The World Bank Group on Tuesday announced the approval of a $1.5-billion package to help Nigeria build a resilient recovery post-COVID 19 pandemic,
The approved fund was sequel to the ratification of a new five-year Country Partnership Framework (CPF) from 2021-2024 for the country.
The Breton Woods institution noted that Nigeria remained now at a critical juncture with the sharp fall in oil prices as a result of COVID-19, the economy is projected to contract by over 4% in 2020, plunging the country into its deepest recession since the 1980s.
In addition, it projected that Government revenues could fall by more than 15 billion dollars this year, and the crisis will push an additional 5 million Nigerians into poverty in 2020.
Commenting on the funding support, World Bank Country Director for Nigeria, Shubham Chaudhuri, said: “This Country Partnership Framework will guide our engagement for the next 5 years in supporting the Government of Nigeria’s strategic priorities by taking a phased and adaptive approach.
“To realize its long-term potential, the country has to make tangible progress on key challenges and pursue some bold reforms. Our engagement will focus on supporting Nigeria’s efforts to reduce poverty and promote sustained private sector-led growth”, the banker added.
According to its implementation template, the CPF will focus on four areas of engagement, namely investing in human capital by increasing access to basic education, quality water and sanitation services; improving primary healthcare; and increasing the coverage and effectiveness of social assistance programmes.
The World Bank further stated that additional investments in promoting women’s empowerment and youth employment and skills, especially for young women, will also help reduce maternal and child mortality.
This is even as the multilateral development finance institution, stated that promoting jobs and economic transformation and diversification by supporting measures to unlock private investment and job creation and increasing access to reliable and sustainable power for households and firms.

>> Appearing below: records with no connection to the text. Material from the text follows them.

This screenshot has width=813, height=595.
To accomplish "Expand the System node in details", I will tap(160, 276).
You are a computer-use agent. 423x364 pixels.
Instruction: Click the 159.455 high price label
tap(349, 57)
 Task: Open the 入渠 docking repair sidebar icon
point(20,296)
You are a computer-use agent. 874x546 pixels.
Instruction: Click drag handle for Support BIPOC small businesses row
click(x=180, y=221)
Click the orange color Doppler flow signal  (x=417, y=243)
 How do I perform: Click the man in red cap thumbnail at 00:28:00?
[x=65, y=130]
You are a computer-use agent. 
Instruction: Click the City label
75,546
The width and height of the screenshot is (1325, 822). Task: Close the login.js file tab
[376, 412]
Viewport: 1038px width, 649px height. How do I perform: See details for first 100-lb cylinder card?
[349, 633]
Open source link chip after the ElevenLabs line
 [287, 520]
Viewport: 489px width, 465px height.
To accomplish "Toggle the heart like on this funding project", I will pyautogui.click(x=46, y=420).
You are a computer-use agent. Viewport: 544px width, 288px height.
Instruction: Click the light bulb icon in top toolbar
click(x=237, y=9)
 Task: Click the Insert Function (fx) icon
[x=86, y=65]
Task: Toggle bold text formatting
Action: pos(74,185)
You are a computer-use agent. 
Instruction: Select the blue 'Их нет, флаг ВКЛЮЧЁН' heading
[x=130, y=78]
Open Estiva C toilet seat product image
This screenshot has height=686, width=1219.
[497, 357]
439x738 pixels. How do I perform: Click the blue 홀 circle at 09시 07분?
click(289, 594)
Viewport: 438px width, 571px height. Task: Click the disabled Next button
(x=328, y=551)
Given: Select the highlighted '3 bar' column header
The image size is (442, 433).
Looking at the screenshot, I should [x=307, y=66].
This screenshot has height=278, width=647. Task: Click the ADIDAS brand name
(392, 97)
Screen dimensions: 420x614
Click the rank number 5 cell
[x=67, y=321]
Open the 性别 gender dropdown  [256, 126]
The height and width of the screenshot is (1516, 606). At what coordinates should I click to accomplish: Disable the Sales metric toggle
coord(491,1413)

The CPF will also focus on boosting digital infrastructure, and developing economic corridors and smart cities, to provide Nigerians with improved livelihoods.
It will also help in enhancing resilience by strengthening service delivery and livelihood opportunities in the Northeast and other regions grappling with insecurity, as well as modernizing agriculture and building climate resilience.
Similarly the programme is also projected to help in strengthening the foundations of the public sector by improving public financial management and strengthening the social contract between citizens and government through improved fiscal and debt management.
The International Finance Corporation (IFC) Director for Southern Africa and Nigeria, Kevin Njiraini, pointed out that “a strong private sector is critical to support Nigeria’s economic growth and development. The Country Partnership Framework leverages the World Bank Group to enable business growth that is inclusive and sustainable.
“IFC will continue to support a broader private sector-led growth strategy to help Nigeria realize its immense potential by attracting more investment and creating millions of quality jobs for its growing population”, Njiraini assured.
Prepared jointly with the International Finance Corporation (IFC) and the Multilateral Investment Guarantee Agency (MIGA), this CPF proposes a collaborative approach of how resources across the entire Bank Group can best support the Government’s effort to achieve its goal to lift 100 million citizens out of poverty.
Similarly, Director at MIGA for Economics and Sustainability, Merli Baroudi, explained: “To achieve sustainable post-COVID economic recovery, the country needs to strengthen reforms that support private sector solutions and crowd in private sector finance.
“In close coordination with the World Bank and IFC, MIGA will continue to expand its support for cross-border private investment into Nigeria”, he added.
The World Bank Board of Directors also approved $1.5 billion for two projects, which include Nigeria COVID-19 Action Recovery and Economic Stimulus – Program for Results (Nigeria CARES).
The Nigeria CARES will help increase access to social transfers and basic services, as well as provide grants to poor and vulnerable households. It will also strengthen food supply chains for poor households while facilitating recovery and enhancing capabilities of MSMEs. This is financed through an International Development Association (IDA) credit of $750 million.
The second project is the State Fiscal Transparency, Accountability and Sustainability Programme for Results (SFTAS) Additional Financing.
The SFTAS Additional Financing will also help Nigeria to consolidate on the progress made across 36 states, the original SFTAS programme will be expanded and scaled up in response to COVID-19.
The Additional Financing will help meet the financing gap in the Program Expenditure Framework, due to the sharp reduction in government revenues associated with the crisis.
It will help increase the efficiency in spending, strengthen revenue mobilization, and enhance accountability and transparency in public resource management to further strengthen state-level COVID-19 response.
The project is financed through an International Development Association (IDA) credit of $750 million.